Extract provided –
Art and Pleasure at the Royal Court of Lucknow
PARIS – Riches, arts and delights: the Guimet Museum brings to life the splendor of the royal court of Lucknow, a city of northern India, which glittered like a star for a century, from 1754 to 1856, until its annexation by the British.
The exhibition “A royal court in India, Lucknow, eighteenth – nineteenth century,” which runs until July 11, 2011 in Paris, demonstrates that for a century, the capital of the Mughal province of Awadh (now Uttar Pradesh) was home to a sophisticated cosmopolitan culture.
It has paintings of court, miniatures, jewelry, valuables, luxurious textiles, and old photographs of the city of gold and silver, all witnesses to “a hybrid, welcoming and brilliant Indo-Muslim civilization,” notes Amina Taha Hussein, chief curator at the Guimet Museum.
When Delhi, the seat of the Mughal dynasty, was sacked in 1739 by Iranian invaders, Indian artistes – painters, poets, musicians, dancers – flocked to the prosperous agricultural region of Awadh, and Lucknow in particular.
Europeans, adventurers, artists, representatives of military and commercial companies also were attracted by the beauty of the city, its opulence, and the generosity of its Nawabs, sovereign Shiites of Iranian origin. Among them were the English painter Tilly Kettle, the Frenchmen Claude Martin and Jean-Baptiste Gentil, and the Swiss Antoine-Louis Poli.

Collected data:
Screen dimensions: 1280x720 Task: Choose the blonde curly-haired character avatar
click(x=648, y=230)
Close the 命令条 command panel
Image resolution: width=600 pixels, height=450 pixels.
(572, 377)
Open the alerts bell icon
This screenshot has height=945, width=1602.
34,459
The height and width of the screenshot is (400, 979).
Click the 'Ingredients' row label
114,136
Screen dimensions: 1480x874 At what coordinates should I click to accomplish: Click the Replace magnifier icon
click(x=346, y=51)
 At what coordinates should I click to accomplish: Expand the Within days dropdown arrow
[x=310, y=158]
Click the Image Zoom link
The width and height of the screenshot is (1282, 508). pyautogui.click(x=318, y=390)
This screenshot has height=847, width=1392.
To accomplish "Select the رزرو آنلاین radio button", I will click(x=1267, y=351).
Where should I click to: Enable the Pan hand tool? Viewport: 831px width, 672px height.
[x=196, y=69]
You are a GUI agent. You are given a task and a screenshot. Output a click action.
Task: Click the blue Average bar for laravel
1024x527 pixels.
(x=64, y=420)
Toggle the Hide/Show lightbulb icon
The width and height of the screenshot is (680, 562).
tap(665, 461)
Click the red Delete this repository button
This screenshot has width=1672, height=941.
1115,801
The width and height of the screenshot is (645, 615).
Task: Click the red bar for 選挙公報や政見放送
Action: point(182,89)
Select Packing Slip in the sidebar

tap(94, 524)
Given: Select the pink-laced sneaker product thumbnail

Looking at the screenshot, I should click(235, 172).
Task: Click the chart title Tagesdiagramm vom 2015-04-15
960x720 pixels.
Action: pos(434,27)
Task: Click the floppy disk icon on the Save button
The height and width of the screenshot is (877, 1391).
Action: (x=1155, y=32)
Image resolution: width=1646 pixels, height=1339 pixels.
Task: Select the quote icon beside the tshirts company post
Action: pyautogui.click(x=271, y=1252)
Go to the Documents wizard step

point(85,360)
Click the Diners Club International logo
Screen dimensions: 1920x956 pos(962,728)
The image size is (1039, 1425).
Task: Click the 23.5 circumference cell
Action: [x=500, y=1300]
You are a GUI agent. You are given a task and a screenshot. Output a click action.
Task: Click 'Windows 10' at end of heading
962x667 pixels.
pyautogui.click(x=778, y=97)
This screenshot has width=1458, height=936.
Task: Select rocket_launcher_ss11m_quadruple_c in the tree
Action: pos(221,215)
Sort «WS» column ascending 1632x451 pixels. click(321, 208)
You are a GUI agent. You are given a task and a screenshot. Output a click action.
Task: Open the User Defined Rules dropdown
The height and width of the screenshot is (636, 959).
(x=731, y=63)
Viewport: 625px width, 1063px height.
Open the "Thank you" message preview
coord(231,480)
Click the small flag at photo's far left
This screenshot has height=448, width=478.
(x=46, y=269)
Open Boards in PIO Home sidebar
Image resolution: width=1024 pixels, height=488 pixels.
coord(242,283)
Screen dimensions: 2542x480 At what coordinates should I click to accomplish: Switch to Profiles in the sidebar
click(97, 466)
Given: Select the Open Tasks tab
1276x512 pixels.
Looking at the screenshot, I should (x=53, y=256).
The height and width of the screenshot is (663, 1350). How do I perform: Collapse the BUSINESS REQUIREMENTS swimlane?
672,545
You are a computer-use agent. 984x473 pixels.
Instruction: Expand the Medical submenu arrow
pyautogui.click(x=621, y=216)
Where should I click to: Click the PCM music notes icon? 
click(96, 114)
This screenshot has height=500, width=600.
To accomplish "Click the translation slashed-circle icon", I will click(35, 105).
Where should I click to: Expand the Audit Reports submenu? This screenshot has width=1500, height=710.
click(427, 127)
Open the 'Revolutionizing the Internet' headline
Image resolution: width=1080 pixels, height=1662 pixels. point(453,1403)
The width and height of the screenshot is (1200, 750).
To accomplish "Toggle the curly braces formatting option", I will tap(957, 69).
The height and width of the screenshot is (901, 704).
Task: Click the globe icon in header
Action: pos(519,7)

Problems to work on –
1. List every European the article on the Lucknow court exhibition names as drawn to the city, with the nationality it gives for each.
2. According to the article on the Lucknow court exhibition, in what year did Iranian invaders sack Delhi?
3. Write the next few sentences of the article on the Lucknow court exhibition, picking up after its final sentence.

Answers by item –
1. Tilly Kettle (English), Claude Martin (French), Jean-Baptiste Gentil (French), Antoine-Louis Poli (Swiss)

2. 1739

3.
The exhibition, created by the Los Angeles County Museum of Art (LACMA), is the first devoted to the city of Lucknow of the time of its splendour.
The golden age of the city was short, the British having ended it in ambush. It started with the accession to power of the ruler Shuja al-Daula in 1754, who made Lucknow his permanent residence. The Nawab attempted to curb the growing power of the British East India Company militarily, which earned him a stinging defeat in 1764. He then signed a treaty with the British in which he recovered his powers of Awadh in exchange for trade concessions and large payments of money.
Gradually, under the leadership of its nawabs keen to showcase their dynasty by the glitz and the arts, Lucknow was bedecked with palaces, mosques and mausoleums inspired by Mughal architecture, embellished with rococo and neoclassical European decor.
The houses stretched along the Gomti river (a tributary of the Ganges), on which floated the boats of Nawabs, shaped like fish.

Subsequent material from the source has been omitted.